選曲は楽しいです(*^_^*)
その後の地獄と後悔の前の至福のひととき

選曲と同時に、ネットで演奏を探す方も多いです。
元々何らかの形で耳にしたから、選曲されるのです。
ここで検索する目的は、参考にする為ですネ
ここで釘をささないといけません。
一般の趣味の方がアップした演奏等を参考にしてしまう事が多いのです。
「自分の実力に近い演奏の方が参考になる」と仰る方もいらっしゃいます。
その演奏は記念として、或いは誰かに聴いて欲しくて投稿した大切なもの。
参考にする演奏でない事が多いのです。
「一流のピアニストの演奏以外は参考にしないこと!」
例外・・・レッスンで私の言う事は一応聞いて下さい

無論、一流のピアニストでなくても素晴らしい演奏もあります。
それを聴き分ける事はできないので、一流のピアニストと言うのです。
「え~っっっ!先生、私こんな風に弾けない!」
「はい、弾けるなんて思ってません!」
どうぞ、絶対到達できない素晴らしい演奏にため息をついてください。
けれど、それがその人の目指す基準になり、感性の糧になるのです。
最初から低い基準にすると、その人の感性が、そういう感性になってしまいます。
歴史に残る名演奏と一般の演奏には、越えられない大きな壁があります。
その素晴らしさを、少しでもご自身の感性の糧にしてほしいのです。
この問題はコンペ等のアマチュアコンクールにも関係してきます。
アマチュアコンクールそれ自体は、励みになります。
上手にご自身の為に活用すると良いと思います。
プレッシャーの中、演奏できる様になりたい
客観的評価が知りたい
様々です。信用できる機関の開催ですから、安心できます。
けれど、賞に手が届くか否かの頃、とりつかれてしまう方がいらっしゃいます。
何度も出場すればライバルの演奏も気になるでしょう。
ここで大きな目標を見失うと、その方の演奏は全く魅力がなくなります。
高い評価を得られる演奏を考え、選曲も評価につながる事を考えてしまいます。
ライバルと思う方の演奏が無意識に感性に入り、目指す基準を下げてしまいます。
賞を取る事が目的の全てなら、それで良いでしょう。
そこでの結果がすべてですから。
けれど愛好家なのに、賞の為に必死になっている方を見ていると胸が痛みます。
何度も受けたりその為の先生につけば、それなりお金もかなりかかります。
そのお金で、良い楽器を所有する方が、ずっといいのに・・・
そう思う事があります。
その方の演奏には、普段使っている楽器が現れてしまうのです。
普段の音がその人の感性をつくるからなのです。
良い演奏をめざし、音楽を慈しみ楽しむ事が目的なら、評価から心の距離を置く事も大切です。

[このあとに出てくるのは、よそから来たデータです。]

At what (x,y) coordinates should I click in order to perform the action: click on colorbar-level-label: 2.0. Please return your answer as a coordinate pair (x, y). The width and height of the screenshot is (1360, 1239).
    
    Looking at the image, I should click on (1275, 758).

そこで高い評価を得る事は、一時的な目的に過ぎません。
満足な結果が得られなければ真摯に受止め、再挑戦もよし、別の勉強法でも良いのです。
本物に触れる事で大切なものを見失わず、自分で道を選択できます。
多くの人々の心に残った素晴らしい作品、演奏に沢山触れて下さい。
良い楽器に機会があればどんどん触れて下さい。
歴史は大きなフィルターで、歴史に残ったものは本物です。
本物に沢山ふれ、大切にし、ご自身の感性の糧にして下さい。